Directions: Copy each of the following entries back without change.

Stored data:
◇ ◇ ◇ ◇ ◇

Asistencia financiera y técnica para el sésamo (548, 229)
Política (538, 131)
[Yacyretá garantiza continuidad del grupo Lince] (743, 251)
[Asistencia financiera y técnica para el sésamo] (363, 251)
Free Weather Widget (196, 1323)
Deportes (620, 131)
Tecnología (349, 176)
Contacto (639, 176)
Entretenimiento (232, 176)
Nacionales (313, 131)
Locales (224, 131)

◇ ◇ ◇ ◇ ◇

Result of the task:
Asistencia financiera y técnica para el sésamo (548, 229)
Política (538, 131)
[Yacyretá garantiza continuidad del grupo Lince] (743, 251)
[Asistencia financiera y técnica para el sésamo] (363, 251)
Free Weather Widget (196, 1323)
Deportes (620, 131)
Tecnología (349, 176)
Contacto (639, 176)
Entretenimiento (232, 176)
Nacionales (313, 131)
Locales (224, 131)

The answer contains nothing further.